*** Opening of Text block ***

House to Vote on Standalone Small-Business Loan Program Fixes

The House will vote next week on bipartisan legislation changing terms of the so-called Paycheck Protection Program that have served as obstacles to some small businesses seeking relief under the forgivable loan program.

On Friday, after voting for the Democrats’ massive $3 trillion coronavirus relief bill, Rep. Dean Phillips, D-Minn., announced he’d secured a commitment for a vote on his stand-alone bill that would make changes to the small-business loan program sought by hotels, restaurants and other industries. The stand-alone bill would extend the 8-week period to use the funds and the time businesses have to rehire employees, while still qualifying for loan forgiveness under the program beyond the existing June 30 deadline. It would also extend the period for paying back portions of the loans that aren’t forgiven beyond two years. The law that created the program allowed the Small Business Administration to set loan terms up to 10 years, but the agency instead put a two-year due date on them. Extending the loan terms would allow businesses to make smaller payments on the amounts that aren’t forgiven under the program. The bill would also eliminate the “75-25 rule” implemented by the White House that says businesses have to spend at least 75 percent of the loan on payroll costs and no more than 25 percent on other expenses like rent and utilities.

*** Close of Text block ***
*** Opening of Dataset extract ***

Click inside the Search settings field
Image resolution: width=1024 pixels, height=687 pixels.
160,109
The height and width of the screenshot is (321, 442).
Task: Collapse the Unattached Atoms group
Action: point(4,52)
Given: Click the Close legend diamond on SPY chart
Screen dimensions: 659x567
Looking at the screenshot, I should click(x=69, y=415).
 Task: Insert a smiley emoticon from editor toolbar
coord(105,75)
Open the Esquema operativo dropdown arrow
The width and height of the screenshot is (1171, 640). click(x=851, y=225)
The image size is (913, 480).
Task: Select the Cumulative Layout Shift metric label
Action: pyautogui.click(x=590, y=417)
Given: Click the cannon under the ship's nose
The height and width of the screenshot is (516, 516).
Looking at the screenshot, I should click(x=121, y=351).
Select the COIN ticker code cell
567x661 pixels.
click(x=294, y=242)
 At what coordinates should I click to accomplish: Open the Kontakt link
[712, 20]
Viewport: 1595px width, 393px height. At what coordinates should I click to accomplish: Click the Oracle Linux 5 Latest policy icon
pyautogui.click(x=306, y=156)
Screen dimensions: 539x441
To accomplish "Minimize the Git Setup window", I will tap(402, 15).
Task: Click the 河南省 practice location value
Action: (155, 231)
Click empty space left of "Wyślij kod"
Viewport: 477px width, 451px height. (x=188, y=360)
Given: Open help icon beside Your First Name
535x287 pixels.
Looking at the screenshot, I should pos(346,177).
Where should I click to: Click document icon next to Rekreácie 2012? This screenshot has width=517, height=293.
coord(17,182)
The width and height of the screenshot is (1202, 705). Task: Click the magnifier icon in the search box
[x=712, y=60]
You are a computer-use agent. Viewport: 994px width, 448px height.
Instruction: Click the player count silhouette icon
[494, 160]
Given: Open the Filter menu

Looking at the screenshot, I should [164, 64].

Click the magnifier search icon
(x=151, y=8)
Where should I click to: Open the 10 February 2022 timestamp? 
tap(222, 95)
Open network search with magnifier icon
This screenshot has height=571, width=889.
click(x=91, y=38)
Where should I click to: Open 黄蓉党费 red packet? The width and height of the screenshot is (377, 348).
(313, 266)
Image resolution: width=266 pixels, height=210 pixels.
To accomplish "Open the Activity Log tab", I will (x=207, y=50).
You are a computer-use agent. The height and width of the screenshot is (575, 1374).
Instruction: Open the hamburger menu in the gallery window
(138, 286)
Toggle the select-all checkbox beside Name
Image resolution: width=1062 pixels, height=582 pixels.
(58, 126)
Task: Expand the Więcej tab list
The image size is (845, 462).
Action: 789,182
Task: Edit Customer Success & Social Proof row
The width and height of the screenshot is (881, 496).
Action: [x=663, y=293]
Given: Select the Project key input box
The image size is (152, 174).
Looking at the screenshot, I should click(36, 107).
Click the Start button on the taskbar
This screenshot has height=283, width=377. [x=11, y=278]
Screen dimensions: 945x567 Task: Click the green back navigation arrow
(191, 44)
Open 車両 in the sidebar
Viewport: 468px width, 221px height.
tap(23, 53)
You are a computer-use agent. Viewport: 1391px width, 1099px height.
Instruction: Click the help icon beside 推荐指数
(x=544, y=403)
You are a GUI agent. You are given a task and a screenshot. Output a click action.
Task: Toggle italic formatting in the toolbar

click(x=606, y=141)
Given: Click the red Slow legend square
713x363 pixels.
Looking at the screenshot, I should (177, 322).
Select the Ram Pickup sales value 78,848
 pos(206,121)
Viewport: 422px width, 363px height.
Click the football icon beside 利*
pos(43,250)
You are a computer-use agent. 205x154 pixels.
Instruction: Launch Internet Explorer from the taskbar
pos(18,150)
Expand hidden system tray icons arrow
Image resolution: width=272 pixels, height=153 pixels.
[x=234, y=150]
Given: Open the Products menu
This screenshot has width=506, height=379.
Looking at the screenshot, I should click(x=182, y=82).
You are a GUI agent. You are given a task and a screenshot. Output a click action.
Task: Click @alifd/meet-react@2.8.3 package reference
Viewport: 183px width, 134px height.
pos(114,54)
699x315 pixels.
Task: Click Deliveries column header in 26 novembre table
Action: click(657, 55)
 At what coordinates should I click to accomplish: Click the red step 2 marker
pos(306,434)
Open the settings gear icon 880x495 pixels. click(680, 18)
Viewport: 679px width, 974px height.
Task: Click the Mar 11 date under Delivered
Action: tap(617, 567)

*** Close of Dataset extract ***

**Tasks to perform:**
1. In the article about the Paycheck Protection Program bill, what due date did the Small Business Administration put on the loans?
2. Summarize the article about the Paycheck Protection Program bill in two sentences.
3. According to the article about the Paycheck Protection Program bill, why would extending the loan terms help businesses?

**Outputs in order:**
1. A two-year due date.

2. The House will vote next week on a bipartisan stand-alone bill from Rep. Dean Phillips that would change Paycheck Protection Program terms that have been obstacles for some small businesses. The bill would give businesses more time to use the funds and rehire employees, extend repayment of unforgiven portions beyond two years, and eliminate the White House's "75-25 rule."

3. Longer loan terms would let businesses make smaller payments on the amounts that aren't forgiven under the program.